Доброе согласие Шоу и Морриса не нарушили уличные баталии между Фабианским обществом, нацелившимся мирно завоевать Парламент, и радикальными противниками государственной власти из Социалистической лиги. Полвека спустя я спросил Шоу, как он смог уберечь свою дружбу с Моррисом от этих разногласий. Он ответил, что между ним и Моррисом разногласий не было. «Все очень просто, — писал он. — Моррис не дожил до того дня, когда Лейбористская партия прошла в Парламент, потом была признана официальной оппозицией, потом стала правительством, возглавленным социалистом и наплевавшим на фабианство. Но Моррис предвидел, что Вестминстерский Парламент выхолостит социалистов, развратит их и испортит, перекует непреклонных революционеров в охотников за правительственными чинами, в краснобаев и подпевал правящему классу, распинающихся о верности интересам пролетариата. Я был на двадцать два года моложе Морриса, не вник-нул еще в историю Вестминстерской партийной системы, в ее существо. Кроме того, в Парламенте тогда молились на демократию. Через каких-нибудь тридцать лет она восторжествует в форме всеобщего избирательного права. Успешно подвигался к конституционному урегулированию через Парламент Парнелла ирландский вопрос, а вопрос о коммунистической России еще даже не народился. Не было в помине и фашистских диктатур, столь характерных для Западной Европы. О Рамзее Макдональде было известно, что он отъявленный социалист и Парламента ему не видать как своих ушей. И при всем том я разделял предчувствия Морриса. Я знал и не упускал случая высказать, что на борьбе классов, в сущности говоря, сказывается тот факт, что добрая половина пролетариата живет за счет собственности и превратила Южную Англию в такой же заповедник консерваторов, как Бонд-стрит или Оксфордский университет. И все-таки, что ни говорите, а борьба шла и едва ли капитализм уступит без кровопролития, — это я тоже понимал. Но прежде чем отверзать слух революционным призывам, я считал необходимым перепробовать решительно все парламентские пути, не пожалев для этого сил.
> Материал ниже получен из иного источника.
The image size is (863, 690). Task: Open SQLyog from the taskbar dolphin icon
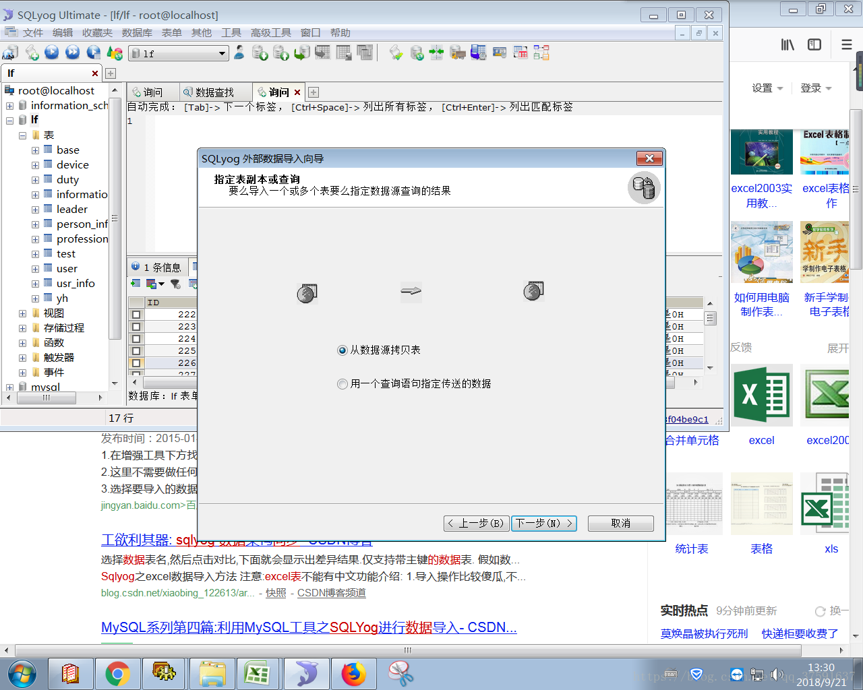(x=305, y=673)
С членами Лиги вообще было очень трудно работать, и, когда нужно было осадить их в комитете, приходилось пускать в ход все мое умение. При этом я оставался ближе к Моррису, чем любой из членов Лиги, так что отношения с ним у меня никогда не портились.
И еще одно: меня отнюдь не легко переспорить, даже если вооружиться против меня ненавистью, а этого за Моррисом не было. Да и миссис Моррис больше устраивало вторжение в ее чудесный дом такого социалиста, как я, — иные товарищи ее мужа были не прочь пересидеть самих хозяев».
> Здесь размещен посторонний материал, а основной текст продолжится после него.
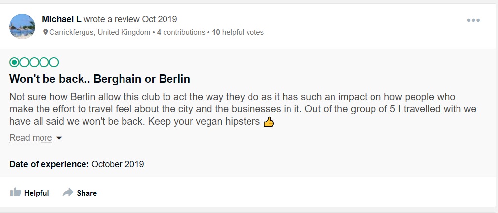Click the first filled rating bubble
This screenshot has height=213, width=498.
point(14,62)
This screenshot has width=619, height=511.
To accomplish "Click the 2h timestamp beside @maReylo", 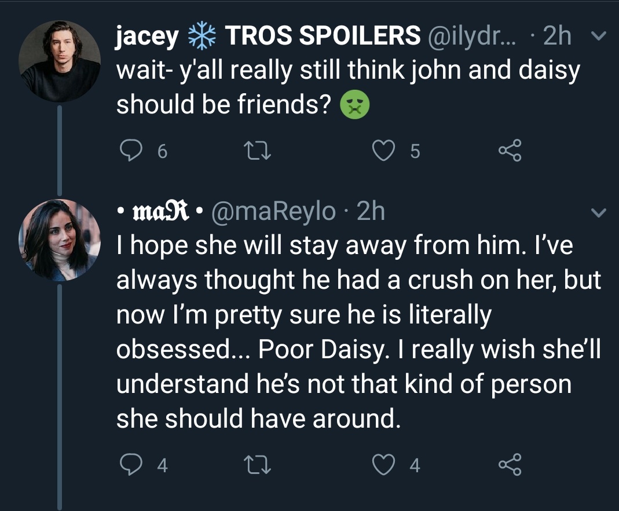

Словом, Моррисы полюбили остроумие и здравый смысл Шоу и выделили его из воскресной публики, сходившейся в каретном сарае. Моррис даже нашел опознавательный ярлык для Шоу. «Слово шовианский, — рассказывал мне Шоу, — родилось в тот день, когда Моррис набрел в средневековом манускрипте какого-то Шоу на такую пометку на полях: «Так говорит Шовий, но безосновательно»[37]. Наконец-то и я получил имя прилагательное!»
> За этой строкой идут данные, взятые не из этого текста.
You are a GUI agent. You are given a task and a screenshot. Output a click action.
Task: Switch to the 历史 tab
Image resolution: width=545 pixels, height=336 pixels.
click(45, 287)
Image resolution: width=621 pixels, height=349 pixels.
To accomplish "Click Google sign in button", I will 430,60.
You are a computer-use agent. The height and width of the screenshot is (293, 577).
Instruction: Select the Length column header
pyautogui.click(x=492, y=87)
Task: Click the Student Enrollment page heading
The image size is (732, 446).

Любопытное зрелище представляли споры Шоу и Морриса в Келмскотт-хаузе. Послушать их приходила молодежь «с запросами». Молодой человек с очень большими запросами — некто Герберт Уэллс — оставил портрет Шоу тех лет: «…диковатый, задиристый дублинец, долговязый, с пламенной, редкой бородой на белом, озаренном лице». Другой юноша отметил странную привычку Морриса прятать руки за спину, словно боясь, что сдержанность ему изменит и он накинется на Шоу с кулаками. Еще один молодец разглядел в Шоу Мефистофеля и Иисуса Христа во едином образе. И правда, дьявольское нужно искусство, чтобы так выказывать христианское милосердие: Моррис хрипит, как дикарь, а Шоу только смирненько улыбается.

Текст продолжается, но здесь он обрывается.